Congressional Glossary
What is a pocket veto?
A pocket veto kills a bill through presidential inaction. If Congress adjourns during the 10 days the president has to act, an unsigned bill simply dies, and Congress gets no chance to override.
In one sentence
A pocket veto kills a bill through presidential inaction. If Congress adjourns during the 10 days the president has to act, an unsigned bill simply dies, and Congress gets no chance to override.
The window: 10 days, Sundays excepted, after a bill reaches the president
What a pocket veto is
A pocket veto is a veto by silence. When Congress sends the president a bill, Article I, Section 7 starts a 10-day clock, Sundays excepted. A regular veto means returning the bill with objections. A pocket veto requires nothing: the president holds the bill, Congress adjourns, and the bill dies. The Constitution's own words carry the doctrine, providing that an unsigned bill becomes law "unless the Congress by their Adjournment prevent its Return" (constitution.congress.gov).
The 10-day clock runs two ways
Presidential inaction means opposite things depending on the calendar. If Congress stays in session and the president neither signs nor vetoes within the 10 days, the bill becomes law without a signature. If Congress has adjourned and the president does nothing, the bill is dead. Same silence, opposite result. That flip is why end-of-session bills carry real risk: a measure passed in the final days of a Congress hands the president a cost-free kill.
No override, no return
A regular veto goes back to Congress, which can enact the bill anyway with two-thirds of each chamber; see veto override. A pocket-vetoed bill never comes back, because there is no chamber in session to receive it. The only remedy is to start over and pass the bill again. That makes the pocket veto stronger than the regular kind, which is exactly why presidents and Congresses have fought for two centuries over when an adjournment truly prevents return.
Pocket vetoes in history
Presidents have pocket-vetoed 1,066 bills since 1789, against 1,584 regular vetoes, by the Senate's official count (senate.gov). James Madison recorded the first in 1812, and Franklin Roosevelt used the device more than any other president.
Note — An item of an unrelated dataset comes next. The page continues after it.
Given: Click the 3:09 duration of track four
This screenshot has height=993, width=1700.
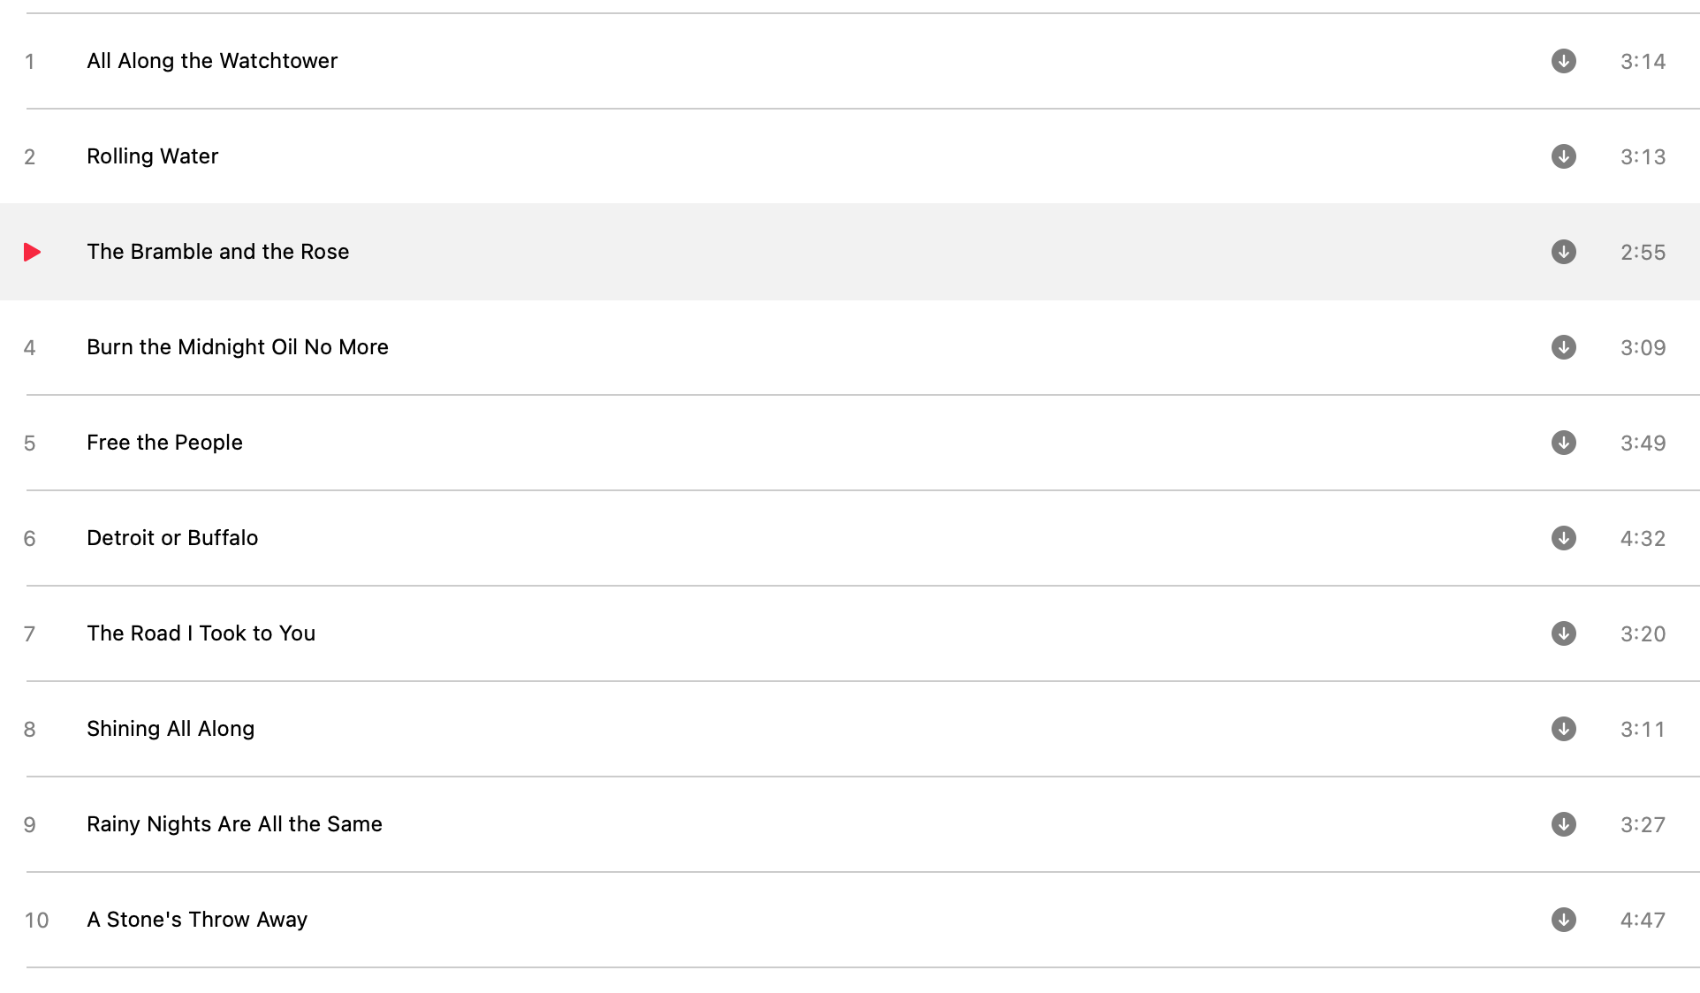Looking at the screenshot, I should (x=1643, y=347).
It has since gone quiet. Recent presidents have avoided it, partly because of the legal disputes it invites and partly because Congress learned how to close the window. Modern presidents who doubt a bill's timing sometimes issue a protective return veto, sending a formal veto message even during a break, precisely so that nobody has to litigate whether a pocket veto was valid.
How Congress blocks the pocket veto
The defense is to never really adjourn. Both chambers now hold brief pro forma sessions, gavel-in, gavel-out meetings every few days, during breaks that once would have been formal adjournments. If Congress is technically in session, its absence cannot prevent a bill's return, so an unsigned bill becomes law instead of dying. The same practice blocks recess appointments, which is why pro forma sessions became standard.
Common questions
A pocket veto happens when the president takes no action on a bill and Congress adjourns during the 10-day signing window, Sundays excepted. The bill dies without a signature or a veto message, and Congress gets no opportunity to vote on an override.
No. An override requires the vetoed bill to be returned to Congress, and a pocket veto works precisely because adjournment prevented that return. The only recourse is to pass the bill again in a new session and put it back on the president's desk.
Ten days, not counting Sundays, from the day the bill is presented. If Congress is in session and the president does nothing, the bill becomes law without a signature. If Congress has adjourned, the unsigned bill dies by pocket veto instead.